In 1969, Washington State geology student René Thompson pursues an independent study program that will set him on a path to climb the world’s highest peaks. Having lost his father to the war in Vietnam, and estranged from his religious mother, René visits his grandfather to borrow the money needed to join a British expedition to summit Mount McKinley in Alaska (North America’s highest peak).
Before his journey, his grandfather gives him an heirloom that has been in the family for generations: an amulet that provides glimpses of future events from the bearer’s perspective. René uses its prescience to avoid several otherwise fatal mishaps, but the disturbing visions of the upcoming climb on Mount McKinley (Denali) are too fuzzy to reconcile.
As the expedition assembles in Alaska, René meets a teammate: Rhiannon Bannerman — a devout Catholic, skilled climber and ICU nurse. Their relationship challenges his worldview of fate, faith, and free will.

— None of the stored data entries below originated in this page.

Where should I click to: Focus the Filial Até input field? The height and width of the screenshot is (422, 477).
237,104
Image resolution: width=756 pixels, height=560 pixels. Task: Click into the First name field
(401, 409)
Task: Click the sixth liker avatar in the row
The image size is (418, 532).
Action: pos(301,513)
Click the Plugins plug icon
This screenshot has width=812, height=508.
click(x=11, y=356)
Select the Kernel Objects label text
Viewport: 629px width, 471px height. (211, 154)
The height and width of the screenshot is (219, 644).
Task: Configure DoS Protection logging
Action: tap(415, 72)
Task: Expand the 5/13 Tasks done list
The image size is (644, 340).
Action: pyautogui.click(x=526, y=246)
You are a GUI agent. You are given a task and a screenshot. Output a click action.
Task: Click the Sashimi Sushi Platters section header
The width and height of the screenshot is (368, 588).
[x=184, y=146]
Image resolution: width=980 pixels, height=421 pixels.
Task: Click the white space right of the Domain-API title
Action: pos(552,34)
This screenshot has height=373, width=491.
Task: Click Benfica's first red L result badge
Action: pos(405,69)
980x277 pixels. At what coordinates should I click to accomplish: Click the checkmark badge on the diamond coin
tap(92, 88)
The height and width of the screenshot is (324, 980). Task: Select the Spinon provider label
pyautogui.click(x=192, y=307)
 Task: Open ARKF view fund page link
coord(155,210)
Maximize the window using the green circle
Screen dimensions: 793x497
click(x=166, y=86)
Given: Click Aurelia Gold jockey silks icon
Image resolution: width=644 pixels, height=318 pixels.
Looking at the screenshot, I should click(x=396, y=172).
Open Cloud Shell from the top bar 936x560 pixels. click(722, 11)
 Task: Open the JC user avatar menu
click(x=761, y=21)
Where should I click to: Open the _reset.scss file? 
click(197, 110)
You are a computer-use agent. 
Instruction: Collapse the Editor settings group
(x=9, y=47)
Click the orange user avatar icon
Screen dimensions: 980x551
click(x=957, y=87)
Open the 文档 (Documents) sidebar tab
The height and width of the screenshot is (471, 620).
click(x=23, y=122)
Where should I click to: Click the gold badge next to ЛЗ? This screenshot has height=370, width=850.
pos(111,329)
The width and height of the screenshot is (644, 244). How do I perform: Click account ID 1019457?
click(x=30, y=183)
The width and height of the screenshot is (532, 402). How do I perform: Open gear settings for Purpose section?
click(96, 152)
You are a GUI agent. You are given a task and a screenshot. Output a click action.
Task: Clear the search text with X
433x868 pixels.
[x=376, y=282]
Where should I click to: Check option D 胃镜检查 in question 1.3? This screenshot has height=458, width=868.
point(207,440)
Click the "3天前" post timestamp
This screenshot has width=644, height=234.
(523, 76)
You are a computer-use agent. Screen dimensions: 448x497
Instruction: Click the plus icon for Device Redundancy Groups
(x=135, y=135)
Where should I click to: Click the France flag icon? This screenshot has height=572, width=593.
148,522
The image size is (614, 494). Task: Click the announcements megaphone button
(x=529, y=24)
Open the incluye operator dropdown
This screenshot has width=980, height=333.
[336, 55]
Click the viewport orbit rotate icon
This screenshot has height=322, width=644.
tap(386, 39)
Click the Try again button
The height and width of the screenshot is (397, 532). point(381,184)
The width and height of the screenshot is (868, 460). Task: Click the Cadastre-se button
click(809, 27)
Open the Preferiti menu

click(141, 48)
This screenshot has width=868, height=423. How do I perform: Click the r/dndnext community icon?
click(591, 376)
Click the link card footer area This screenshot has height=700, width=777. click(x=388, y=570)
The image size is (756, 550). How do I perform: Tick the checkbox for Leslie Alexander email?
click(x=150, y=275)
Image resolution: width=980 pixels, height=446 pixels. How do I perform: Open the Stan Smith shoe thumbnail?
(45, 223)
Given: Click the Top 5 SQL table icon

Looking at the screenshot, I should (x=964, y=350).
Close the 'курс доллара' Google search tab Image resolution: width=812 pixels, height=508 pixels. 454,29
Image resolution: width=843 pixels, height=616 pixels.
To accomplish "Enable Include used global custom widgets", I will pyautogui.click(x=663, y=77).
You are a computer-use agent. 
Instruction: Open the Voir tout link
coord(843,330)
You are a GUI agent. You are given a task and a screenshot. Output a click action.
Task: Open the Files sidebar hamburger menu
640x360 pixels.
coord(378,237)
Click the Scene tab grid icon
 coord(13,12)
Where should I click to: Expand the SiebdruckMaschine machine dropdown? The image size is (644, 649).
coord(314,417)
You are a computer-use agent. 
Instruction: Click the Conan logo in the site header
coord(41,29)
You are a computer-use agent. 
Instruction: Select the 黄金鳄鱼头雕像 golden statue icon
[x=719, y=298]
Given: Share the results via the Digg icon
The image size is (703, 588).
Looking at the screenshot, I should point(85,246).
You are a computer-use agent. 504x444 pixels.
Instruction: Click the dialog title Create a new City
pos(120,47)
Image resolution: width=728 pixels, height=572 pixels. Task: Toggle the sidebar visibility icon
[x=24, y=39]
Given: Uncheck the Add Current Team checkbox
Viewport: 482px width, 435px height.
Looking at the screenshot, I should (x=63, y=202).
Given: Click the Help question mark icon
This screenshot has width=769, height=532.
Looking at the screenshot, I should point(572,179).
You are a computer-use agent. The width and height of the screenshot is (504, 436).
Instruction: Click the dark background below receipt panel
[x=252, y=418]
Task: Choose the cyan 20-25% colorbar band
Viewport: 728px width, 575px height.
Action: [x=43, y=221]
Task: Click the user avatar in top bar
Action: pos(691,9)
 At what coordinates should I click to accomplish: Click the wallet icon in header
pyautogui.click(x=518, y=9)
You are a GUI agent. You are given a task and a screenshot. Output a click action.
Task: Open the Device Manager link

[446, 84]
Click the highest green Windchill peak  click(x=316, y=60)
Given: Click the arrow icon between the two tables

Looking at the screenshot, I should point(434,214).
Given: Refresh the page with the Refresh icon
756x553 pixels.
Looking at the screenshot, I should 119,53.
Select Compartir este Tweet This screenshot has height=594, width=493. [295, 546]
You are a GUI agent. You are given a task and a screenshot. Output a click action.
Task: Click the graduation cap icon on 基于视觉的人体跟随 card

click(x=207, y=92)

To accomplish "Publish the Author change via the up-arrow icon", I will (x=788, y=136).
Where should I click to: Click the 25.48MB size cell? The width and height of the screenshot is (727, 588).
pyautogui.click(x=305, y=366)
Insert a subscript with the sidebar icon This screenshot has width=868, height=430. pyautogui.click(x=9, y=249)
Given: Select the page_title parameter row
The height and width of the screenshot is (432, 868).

The higher the climbers ascend on the multi-week summit attempt, the more they are under threat from crevasses, team conflict, avalanches, and storms. If René is to survive, he must make sense of the amulet’s visions, as well as look within, because what he discovers on the mountain is beyond anything he imagined.
Excerpt From Verglas, Chapter 3
“You’re twenty — it’s your choice to make,” said Tom, setting down three shot glasses and a bottle of Tennessee whiskey. He poured a splash into each, and raised his glass. “To John. May he always find blue skies.”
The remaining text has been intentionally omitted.